CSU reacts: Does smoking weed help you study?

Nick Botkin


An image of marijuana leaves
Colorado State University students have had varied experiences while smoking and studying ( Photo courtesy of Jamie Rankin Collegian)

Can you puff the magic dragon and study at the same time? 


In spite of increasing support for legalization, smoking marijuana is still a source of societal polarization. Some sources have claimed marijuana stimulates the mind and creative abilities. In particular, a team of researchers from Harvard Medical School, McLean Hospital and Tufts University claim that marijuana smoking results in improvements in cognitive performance.

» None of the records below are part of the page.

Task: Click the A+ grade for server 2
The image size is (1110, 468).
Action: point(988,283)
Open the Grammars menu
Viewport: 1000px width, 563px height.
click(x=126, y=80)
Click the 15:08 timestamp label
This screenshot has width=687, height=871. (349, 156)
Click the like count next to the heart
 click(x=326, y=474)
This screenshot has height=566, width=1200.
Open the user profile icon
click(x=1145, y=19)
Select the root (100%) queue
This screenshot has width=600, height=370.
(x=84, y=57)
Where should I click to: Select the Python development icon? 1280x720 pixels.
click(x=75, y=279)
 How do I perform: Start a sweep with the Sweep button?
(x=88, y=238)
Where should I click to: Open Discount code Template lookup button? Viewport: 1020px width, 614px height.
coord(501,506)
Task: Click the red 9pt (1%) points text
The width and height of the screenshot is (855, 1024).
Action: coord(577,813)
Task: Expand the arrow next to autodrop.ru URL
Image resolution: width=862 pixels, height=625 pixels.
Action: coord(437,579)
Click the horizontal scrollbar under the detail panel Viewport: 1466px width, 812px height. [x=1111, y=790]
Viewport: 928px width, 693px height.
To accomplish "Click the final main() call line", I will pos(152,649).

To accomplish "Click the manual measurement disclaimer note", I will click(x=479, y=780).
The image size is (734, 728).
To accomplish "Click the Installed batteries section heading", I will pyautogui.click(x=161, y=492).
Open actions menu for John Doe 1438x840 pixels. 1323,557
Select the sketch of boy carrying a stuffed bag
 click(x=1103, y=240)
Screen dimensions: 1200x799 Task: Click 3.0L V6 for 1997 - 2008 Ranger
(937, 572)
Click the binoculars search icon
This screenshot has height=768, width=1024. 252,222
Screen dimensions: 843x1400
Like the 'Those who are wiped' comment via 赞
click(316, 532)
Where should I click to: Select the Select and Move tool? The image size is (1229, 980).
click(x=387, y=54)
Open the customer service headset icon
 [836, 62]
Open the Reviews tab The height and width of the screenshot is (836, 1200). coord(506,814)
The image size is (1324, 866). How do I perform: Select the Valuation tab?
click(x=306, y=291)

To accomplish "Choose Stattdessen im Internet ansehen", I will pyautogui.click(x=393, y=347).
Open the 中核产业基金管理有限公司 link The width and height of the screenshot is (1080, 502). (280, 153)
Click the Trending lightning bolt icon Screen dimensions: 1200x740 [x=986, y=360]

Others warn that marijuana is potentially damaging to brain cells. A 2015 study published in “Molecular Psychiatry” posits that regular marijuana users experience issues of memory loss. The study claims these memory issues are similar to those experienced in the aging process.

Even among the marijuana-smoking community, experiences vary. Colorado State University students are no exception.

Jennifer Hudler is a junior economics major and occasional smoker. Hudler has studied high on certain occasions. It is most helpful when reading textbooks in particular, she said.

“It alleviates stress and gives me an opportunity to relax and catch smaller details around me,” Hudler said. “I will retain info more.”

“It alleviates stress and gives me an opportunity to relax and catch smaller details around me,” Hudler said. “I will retain info more.”

Smoking also helps her organize her thoughts.

“My notes are somewhat more detailed,” Hudler said.

Hudler prefers smoking hybrids. She says they offer the best balance of both sativas and indicas.

Sativas offer more of an energy high, whereas indicas create a more mellow, relaxed experience. Indicas have lovingly been nicknamed “indacouch” because of this effect.

 However, others have a different experience with marijuana and academics.


Alex Carpenter is a senior environmental engineering major. Carpenter considers himself a once-a-week smoker.

However, marijuana and studying do not go hand in hand for him.

“I cannot be productive and be high,” Carpenter says. “It is just not compatible with the way I like to think I feel.”

Carpenter said he has studied sober his entire life and making that switch seems foreign.

“I do not smoke enough to smoke all the time,” Carpenter said.

Carpenter also prefers smoking indicas, he said. Sativas are too energetic for Carpenter’s tastes.

Andrew Wright, a senior math major, occasionally studies and smokes. He describes the results as “somewhere in the middle,” he said.

“It is like a one-track mind,” Wright said. “It is hit or miss.” 

Colorado State University policy on marijuana:  Possession, use of, or sales of marijuana are prohibited on campus. Students in possession are subject to disciplinary measures.